**What is expected**: Repeat the data word for word, excluding every picture.

**Stored records**:

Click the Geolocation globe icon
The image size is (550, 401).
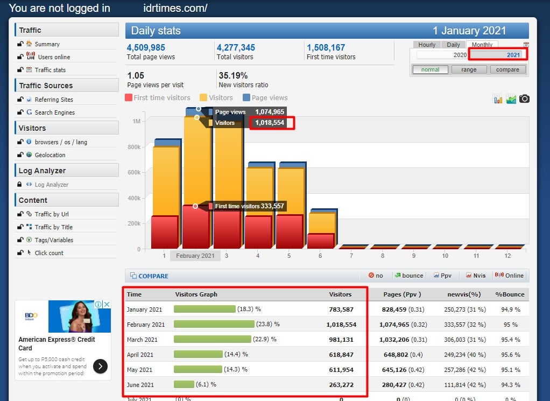click(29, 154)
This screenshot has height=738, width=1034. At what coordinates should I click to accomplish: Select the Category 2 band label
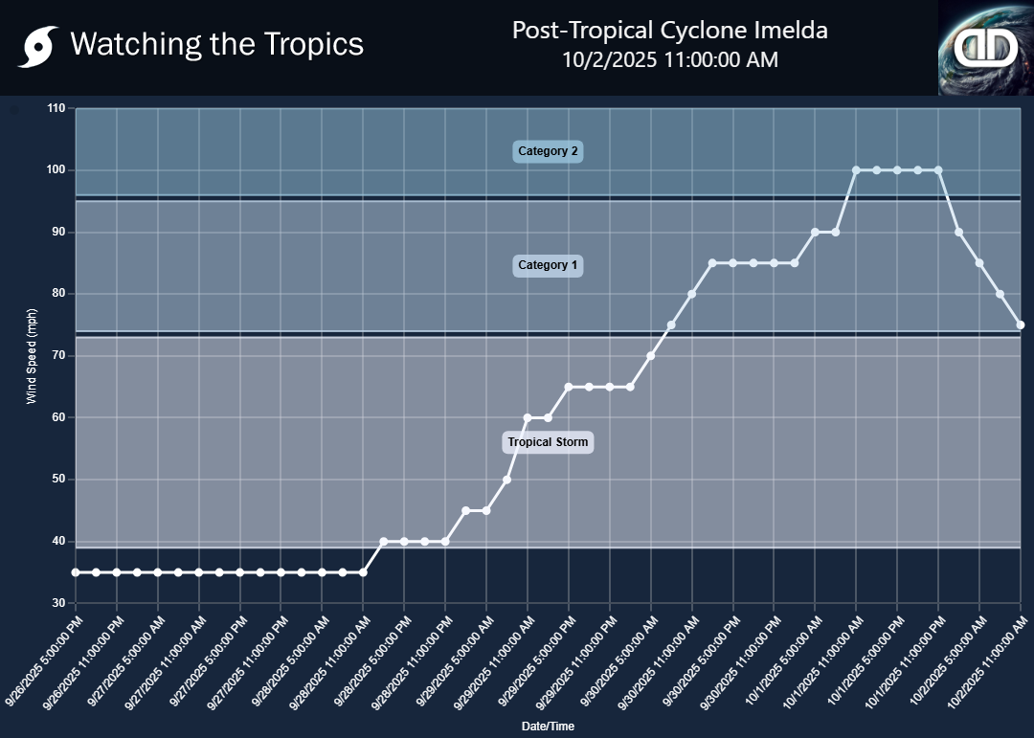(x=548, y=151)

**Exercise output**:
Click the Geolocation globe icon
The image size is (550, 401).
click(29, 154)
This screenshot has height=738, width=1034. At what coordinates should I click to accomplish: Select the Category 2 band label
(x=548, y=151)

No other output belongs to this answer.